В последние годы жизни на нее произвел особенное впечатление рассказ о Степаниде Солдатовой, знаменитой в пушкинские времена Стешке-цыганке. Имена же тех, которых считали ее — Руслановой — предшественницами — Плевицкой, Паниной, Вербицкой, — знала, но как-то не откликалась на них. Обходила молчанием. И справедливо: у них были свои особенности, сравниваться же с кем бы то ни было, в том числе и в свою пользу, не хотела: «Моя песня». Зато о Стешке рассказывала, даже в Свиблово съездила посмотреть, где Степанида всю Москву собирала. Один раз бросила: «Вот ее бы сыграла!» — «А у вас были возможности выступить на драматической сцене?» — «Были. Да не искала я их. Тут в чем загвоздка — драматический актер один быть не может, вместе со всеми и среди всех, а мне простор нужен. Да и чужих слов не люблю. Другое дело в песне. Там они в музыке. Я же каждый раз другая. Три раза в вечер концерт пою, три раза по-иному. Песня моя не поется — играется».

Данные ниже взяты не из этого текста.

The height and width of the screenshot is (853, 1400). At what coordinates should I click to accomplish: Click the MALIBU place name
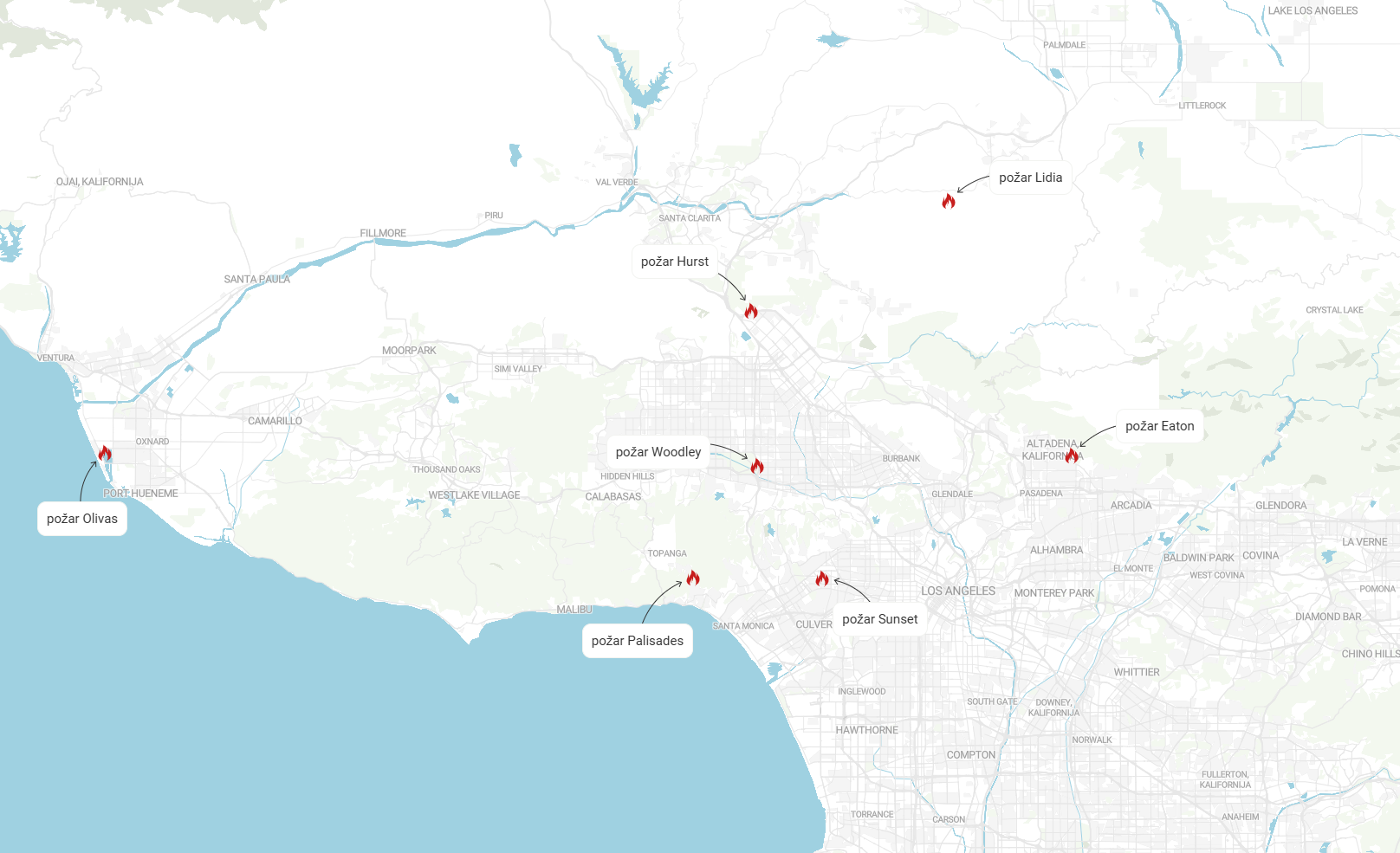(574, 610)
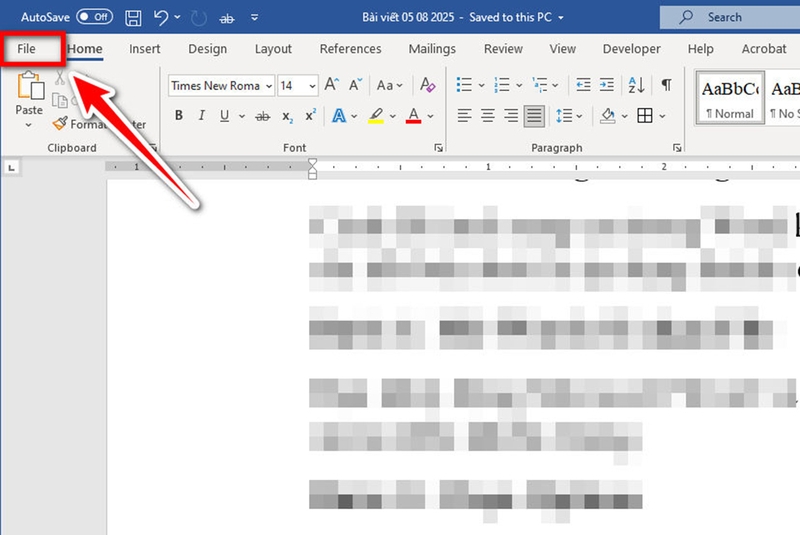Switch to the Insert tab
This screenshot has width=800, height=535.
145,49
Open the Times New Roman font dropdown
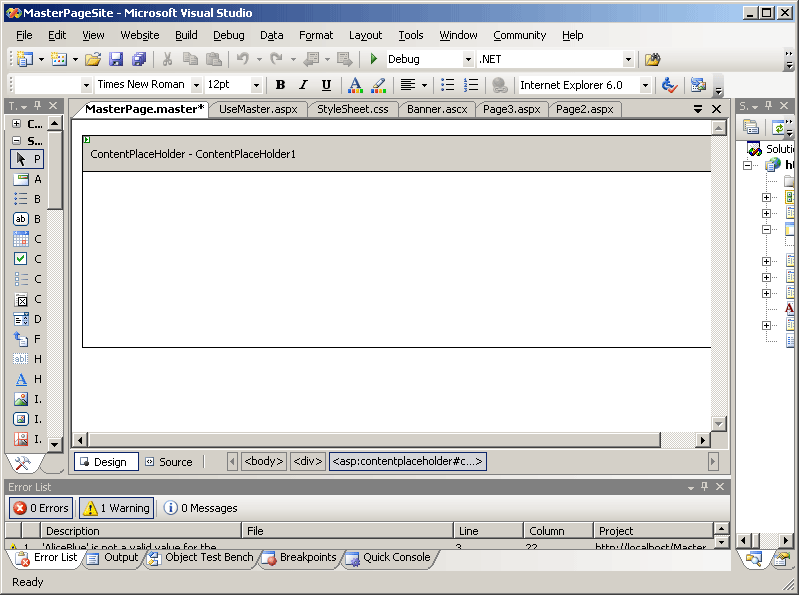The height and width of the screenshot is (595, 799). 196,85
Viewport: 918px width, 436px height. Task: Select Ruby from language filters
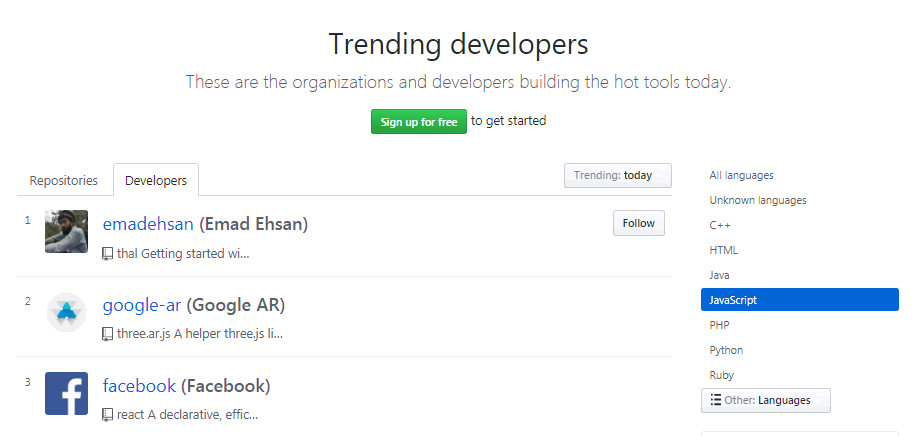(721, 375)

В Стешке все казалось родным. Росла в таборе-хоре. Осиротела рано. Ласки не видела. Зато за голос держали, кормили. Учителя нашла на стороне. От него много переняла. Тогда цыганки и все народные песни пели, и романсы, что только-только появляться начали. Пела необыкновенно. Один из современников так и написал, что при пении у нее «в горлышке будто колокольчики переливались». Пела на измор, себя не жалела. Да слаба грудью оказалась — чахотка тогда многих косила.
Знамя Победы над Рейхстагом. Май 1945 г.
А тут еще дочку прижила, любимому не сказалась, жизнь его ломать не захотела. И хоть в хоре, все равно в деньгах нуждалась и Оленьку свою растила, и учителя состарившегося и обнищавшего вместе со всей его семьей содержала. Многие поэты для Стеши писали: Жуковский, Вяземский, Пушкин очень ее любили. Владелец же Свиблова специально приглашал москвичей цыганку послушать.

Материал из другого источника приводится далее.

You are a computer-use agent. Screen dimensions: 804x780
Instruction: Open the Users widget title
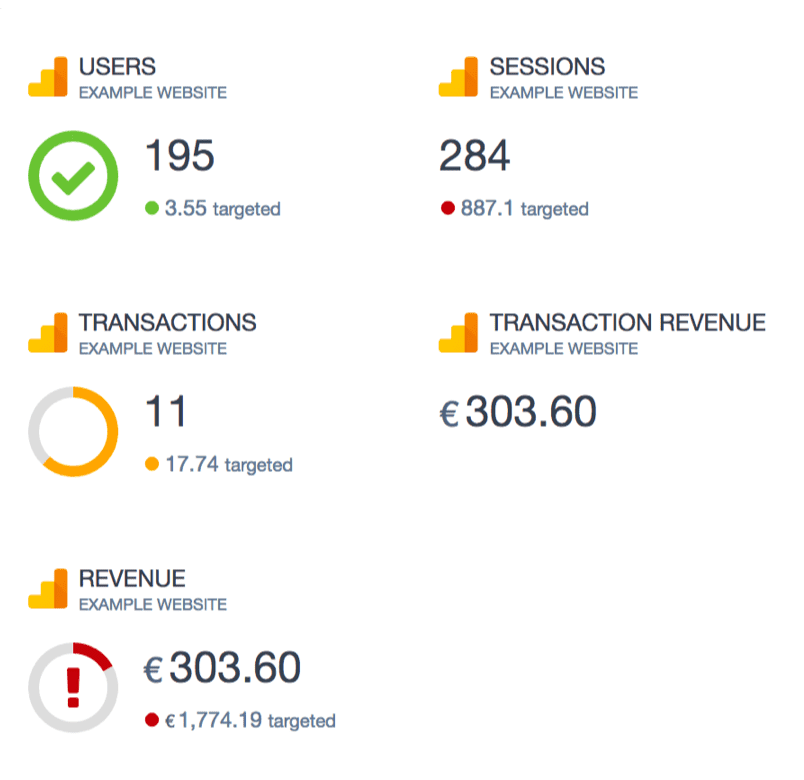pyautogui.click(x=117, y=67)
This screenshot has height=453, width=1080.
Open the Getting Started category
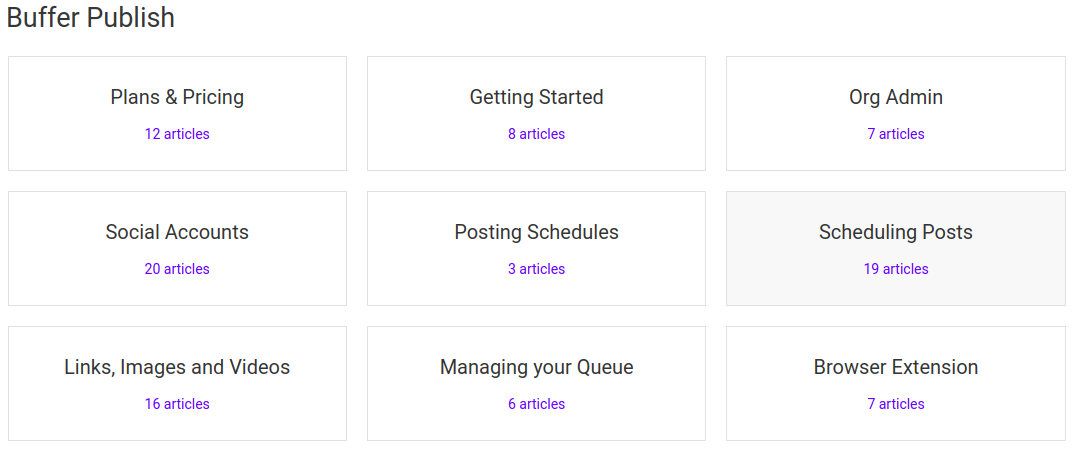[x=536, y=97]
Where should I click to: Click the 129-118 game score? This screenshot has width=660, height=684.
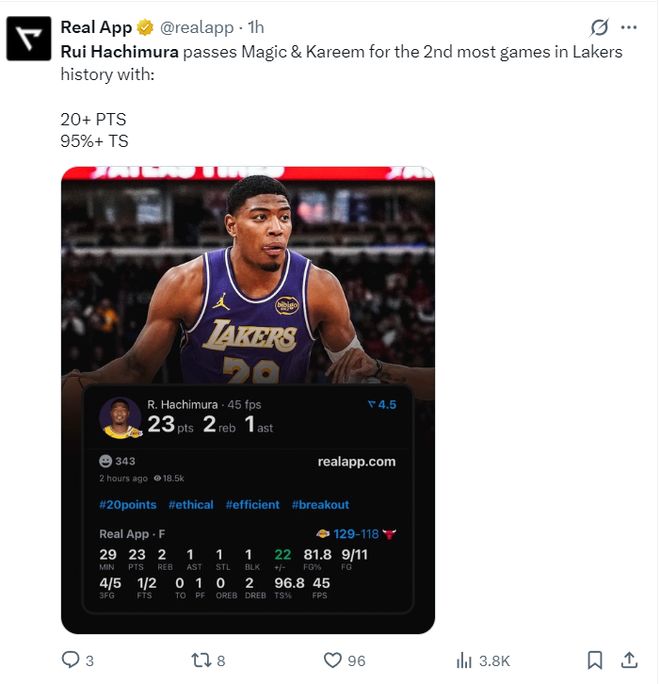tap(355, 534)
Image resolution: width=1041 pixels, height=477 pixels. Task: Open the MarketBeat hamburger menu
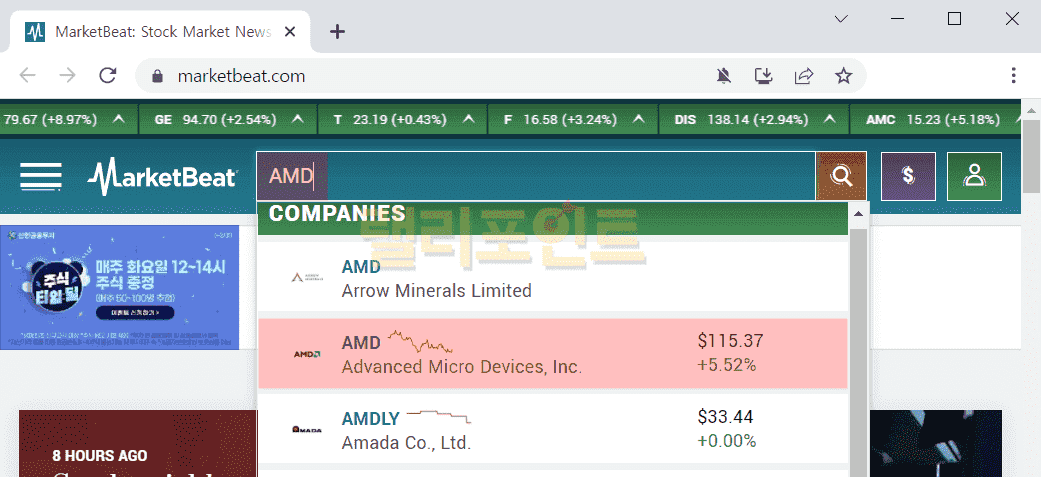click(x=41, y=177)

Лидия Андреевна много раз повторяла, что если Бог голос отнимет, на сцене сказы сказывать станет, только бы от людей не уходить.
И пела она не «просто так». О пении своем говорить не любила, но однажды, между прочим, заметила: «Песня не сама играется — человек ее играет. Старый ли, молодой — всегда разный. Вот этого «своего» никак потерять нельзя. К чему, скажем, мне молодиться, кого-то привораживать? Смешно получится. Так я со своих лет и играю. Надо же, как любила — «по морозу босиком к милому ходила». И сладко, и смех берет, и такая тоска за сердце хватает: ничего не вернешь, больше не сходишь. Мне вот часто говорили, что с годами я вроде лучше пою. И лицом старуха, и голос свое отпел, а все равно лучше. Так это потому, что о жизни больше узнала, передумала, всей ее горечи испила...»
И о войне говорила не слишком охотно. Во фронтовую бригаду пошла сразу, после первых же выступлений решила, что останется около фронта до конца. Слово сдержала: до Берлина дошла со своими солдатиками, на ступенях рейхстага свои песни сыграла. С ног от усталости валилась: сорок лет, может, и не такие большие годы, а если изо дня в день сверх сил, так знать о себе ох как давали. Всем пела — и когда помногу собиралось бойцов, и одному раненому, кому жизни оставалось последние минуты. Солдаты «мамашей» звали. Артистка, а не обижалась, что старше своих лет становилась. Иной раз не верили, что она и есть та, «с пластинки». «Неказиста больно была», — смеялась Лидия Андреевна. «Песню играть — не красивой казаться надо, а родной, будто они сами про себя моим голосом поют».